Feb 27-28, 2018. Oaks Elan Hotel, 31 Woods St, Darwin
The Darwin Centre for Bushfire Research, together with government and industry partners, held the first national Savanna Fire and Carbon forum, focused on supporting operational best-practice and the cohesive development of the Savanna fire and carbon industry. This forum aims to facilitate discussion around enabling the sharing of experiences from across northern Australia and identifying critical issues for the future of the industry.
Forum report is available here: Fire and Carbon Forum 2018
For more information contact:
- Cameron Yates Darwin Centre for Bushfire Research: 0438870536
- Kate Richardson Bushfires NT: 0439878273
- Dr. Jennifer Ansell ALFA (NT) Limited – Arnhem Land Fire Abatement: 0437272043
- Paul Donohoe Indigenous Land Corporation: 0477742598
Detailed Forum agenda:
Day 1 Morning Session
Day 1 Afternoon Session
Day 2 Morning Session
Day 2 Afternoon Session
DAY 1: Morning
Best Practise in Fire Management
Coordinator: Andrew Edwards firstname.lastname@example.org
Many Savanna burning projects have been successful in terms of changing fire regimes; NAFI mapping is illustrative of this right across north Australia. Consequently, many projects have reduced their emissions and are earning enough Australian Carbon Credit Units to pay for their programs. In this session, we will hear from established and emerging projects about best practise fire management and the successes and challenges encountered in their region.
DAY 1: Afternoon
Emissions Reduction Fund methods and the forward pathway
The savanna methods reflect an understanding of ecological processes and the available data at a point in time. An iterative process in both data collection, interpretation and modelling that builds on existing approaches is fundamental to the continued improvement in integrity and accuracy of savanna fire management methods and the accounting for savanna carbon stocks and emissions in the national inventory.

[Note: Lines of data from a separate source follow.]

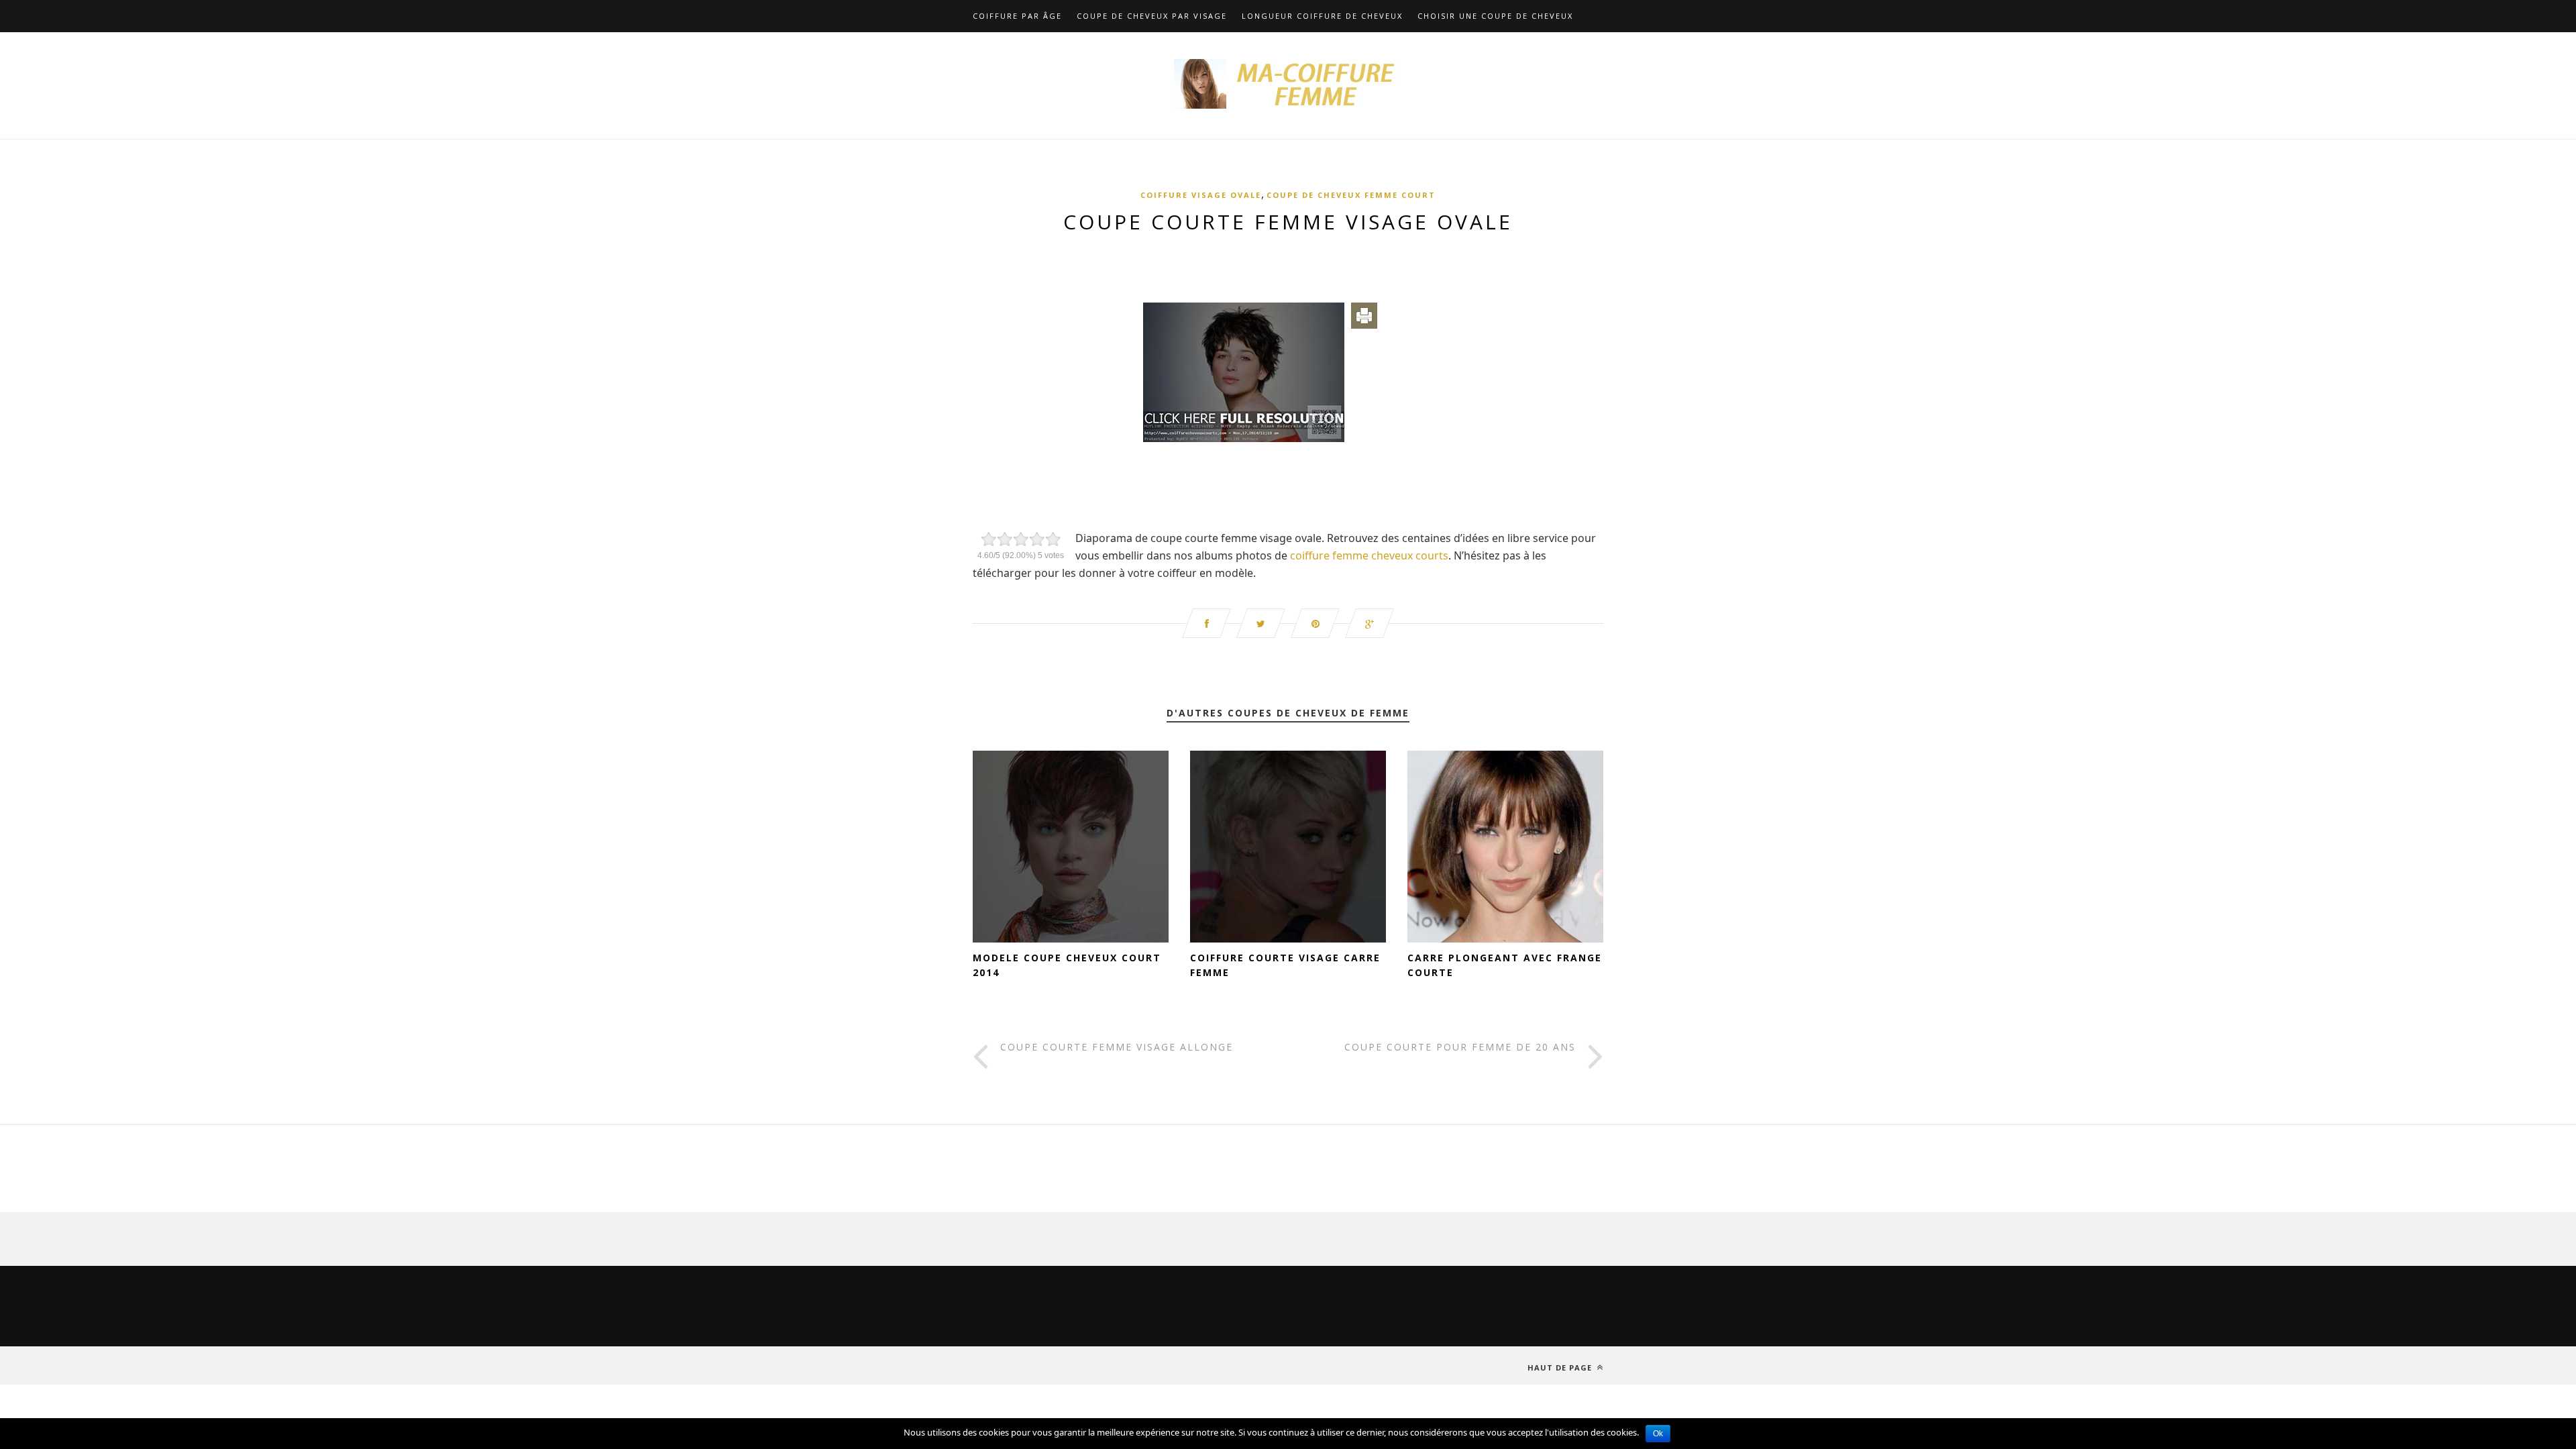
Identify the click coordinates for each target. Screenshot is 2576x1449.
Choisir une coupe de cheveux (1495, 16)
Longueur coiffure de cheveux (1322, 16)
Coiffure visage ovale (1200, 195)
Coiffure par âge (1017, 16)
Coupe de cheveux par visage (1152, 16)
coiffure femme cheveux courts (1369, 555)
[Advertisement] (1288, 261)
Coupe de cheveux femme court (1351, 195)
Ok (1658, 1433)
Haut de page (1561, 1367)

In this theme we will explore the new opportunities and challenges that come with sequestration methods under the Emissions Reduction Fund and the practicalities of moving to and conducting a project under the new savanna sequestration method. We will also examine the current status of existing and further research as an input to developing a savanna science roadmap to help guide further efforts based on a common understanding of opportunities and constraints through a model for collaborative engagement.
DAY 2: Morning
Monitoring and Evaluation
Coordinator: Jennifer Ansell email@example.com
Savanna burning projects can show demonstrable greenhouse gas abatements, however, the production of carbon credits is not necessarily an indicator of good fire management. Whilst there is a growing body of scientific data in regards to ecological indicators of best practise fire management, many Aboriginal ranger groups engaged in savanna burning projects are also developing innovative monitoring frameworks incorporating social, cultural and environmental indicators to evaluate the success of their fire management programs. This theme will explore some of the exciting monitoring and evaluation initiatives that are happening in northern Australia across a range of land tenures in regards to fire management projects.
Tools and Training;
The savanna burning carbon projects across north Australia are now a young industry set for significant growth – yet they are limited by a lack of training resources and programs. Very few training courses are available for on-ground fire managers, coordinators and project managers that feature the appropriate content for what is an innovative, emerging industry. Nor are there broader programs around skill development and training structures that can provide career paths for people involved in these projects. Appropriate training and skills development would not only improve the running of projects, it would allow people with valuable local knowledge and experience to pursue careers within this new industry so they can have greater influence on what is taking place on their country. Another important aspect of building capacity for the fire and carbon industry are the digital tools available for fire management. Many projects are starting to move beyond the data and tools currently provided by NAFI and need, for example, higher resolution fire scars and new reporting tools.
This theme will explore what the training and career paths needs of the fire and carbon industry are and how the content might be developed and delivered. It will look at what digital tools are needed and how they could be developed and funded.
DAY 2: Afternoon
Coordinator: Jennifer Ansell firstname.lastname@example.org
The savanna burning projects in northern Australia make a significant contribution towards Australia’s greenhouse gas emissions reduction targets. The savanna burning projects comprise a significant proportion of the overall number of registered eligible offsets projects and are significant producers of Australian Carbon Credit Units (ACCUs). This contribution is likely to grow with the potential for new savanna burning projects and the ability of projects to engage with new savanna burning sequestration methodologies. There is also the potential for new markets to develop in relation to the significant co-benefits associated with savanna burning. In this theme we will explore the current savanna burning industry, its role within the larger Carbon Farming Industry and examine how the industry may develop in order to meet regional and state goals as well as Australia’s long term emissions reduction targets.